Fonte: La Stampa
di Lorenzo Vidino
Rafforzamento dell’intelligence e prevenzione in rete
L’Italia è stata finora brava e fortunata nel confrontare la minaccia del terrorismo jihadista. Brava perché ha risposto con un sistema normativo adeguato (figlio della lotta al terrorismo di altre matrici ed alla mafia) e con un eccellente lavoro del nostro Antiterrorismo. Fortunata perché non ha visto gli alti livelli di radicalizzazione degli altri Paesi europei e perché nessuno dei pochi radicalizzati nostrani è andato al di là delle mere intenzioni di colpire sul nostro territorio.
Non ci si può però cullare sugli allori e si capisce che, proprio in una fase in cui il numero delle seconde generazioni musulmane e dei nuovi arrivi da Paesi islamici sono in crescita esponenziale, le cose potrebbero cambiare per il peggio, portandoci a vedere le drammatiche dinamiche viste in Francia, Belgio o Inghilterra.
É proprio per questo che ieri è stata approvata alla Camera la prima strategia italiana di prevenzione della radicalizzazione. Si tratta di un approccio nuovo per il nostro Paese, ma rodato in tutta Europa e in molti Paesi mediorientali, dove è opinione comune che una strategia basata solamente sulla repressione sia incompleta.

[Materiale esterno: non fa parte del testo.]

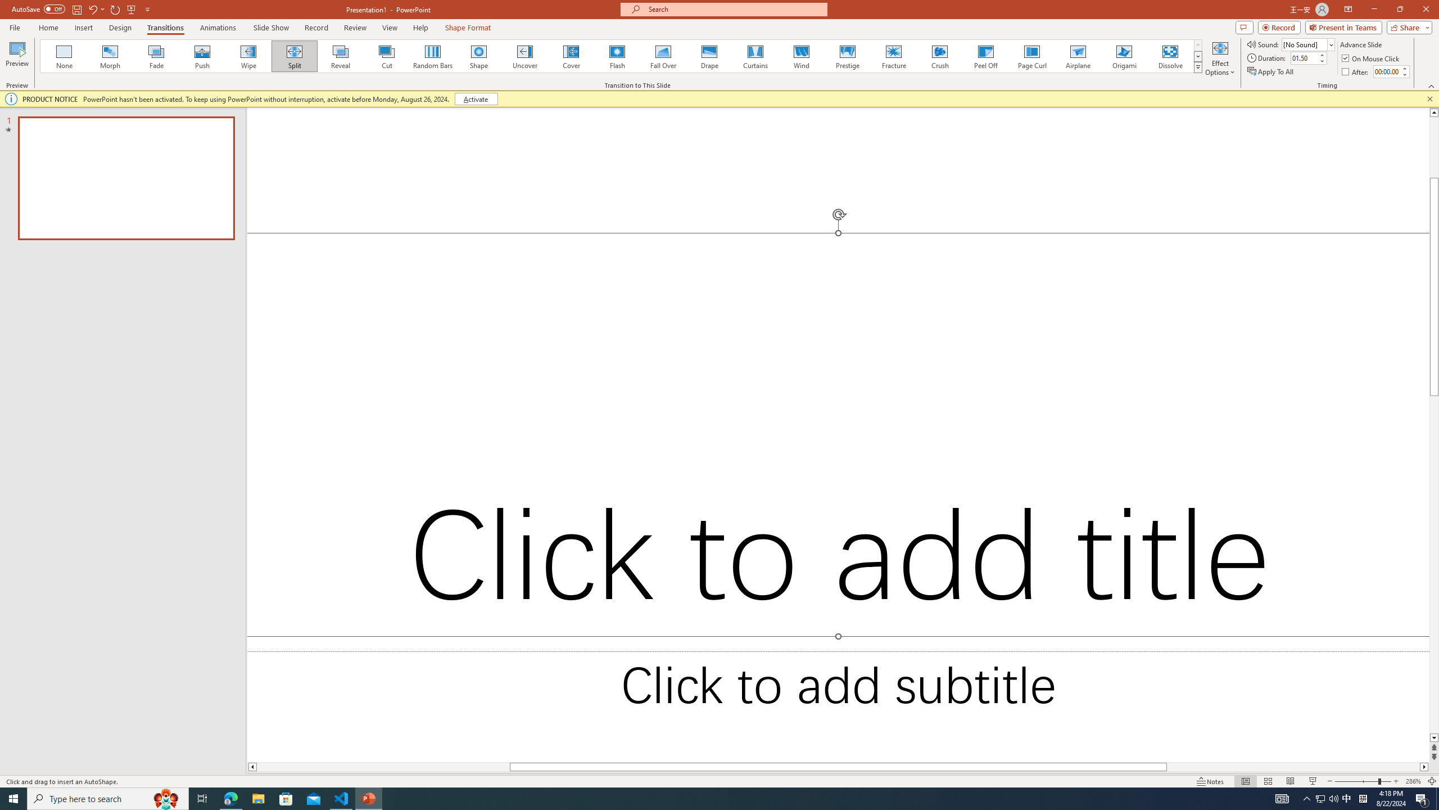 This screenshot has width=1439, height=810. What do you see at coordinates (341, 56) in the screenshot?
I see `'Reveal'` at bounding box center [341, 56].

Monitoraggio, inchieste, lavoro d’intelligence, arresti ed espulsioni sono la spina dorsale del contrasto al terrorismo. Ma è poco realistico pensare che si possa sempre stanare il prossimo commando o individuare il prossimo lupo solitario prima che colpiscano. É per questo che alla repressione sono ormai da anni affiancate misure di prevenzione della radicalizzazione. Si cerca cioè di evitare che giovani musulmani siano attratti dalle sirene del Califfato o di de-radicalizzare soggetti che già lo sono stati, in casi estremi anche foreign fighters di ritorno o condannati per terrorismo da poco rilasciati.
La nuova legge introduce questo approccio anche in Italia. Inizialmente proposta dagli onorevoli Manciulli e Dambruoso, che da anni a vario titolo si occupano della materia, la legge ha subito varie modifiche durante l’iter parlamentare. Dal testo esce la nuova strategia che, coordinata centralmente da un organo apposito e da un comitato parlamentare, ma implementata a livello locale, pone in essere una serie di iniziative volte a impedire che giovani musulmani nati e cresciuti nel nostro Paese voltino le spalle alla nostra società e si radicalizzino.

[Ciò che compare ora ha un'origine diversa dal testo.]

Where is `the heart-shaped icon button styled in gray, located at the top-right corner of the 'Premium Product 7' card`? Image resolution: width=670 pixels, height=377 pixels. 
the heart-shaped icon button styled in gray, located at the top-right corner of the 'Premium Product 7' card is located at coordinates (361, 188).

Si vuole dunque contrapporre al messaggio jihadista non solo un contrasto poliziesco, ma un vero e proprio muro culturale, coinvolgendo varie parti dello Stato (fondamentale per esempio il ruolo della scuola) e della società civile (in primis comunità islamiche, ma anche il mondo dell’accoglienza e le società di Internet).
La legge dedica giustamente un’attenzione speciale alla radicalizzazione su internet e nelle carceri. Ma i fronti su cui lavorare sono molteplici. Ed è chiaro che la legge porta una parte della responsabilità della prevenzione della radicalizzazione a tutta la società e non solo alle forze dell’ordine o di intelligence.

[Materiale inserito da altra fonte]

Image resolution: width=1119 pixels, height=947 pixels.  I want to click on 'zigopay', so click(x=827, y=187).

È una rivoluzione culturale per il nostro Antiterrorismo, che si deve aprire maggiormente all’interazione con vari partner non usuali, ma anche per la nostra società tutta, che proprio perché non ha ancora visto le drammatiche dinamiche di radicalizzazione e polarizzazione sociale viste Oltralpe, deve adoperarsi perché non si replichino anche nel nostro Paese.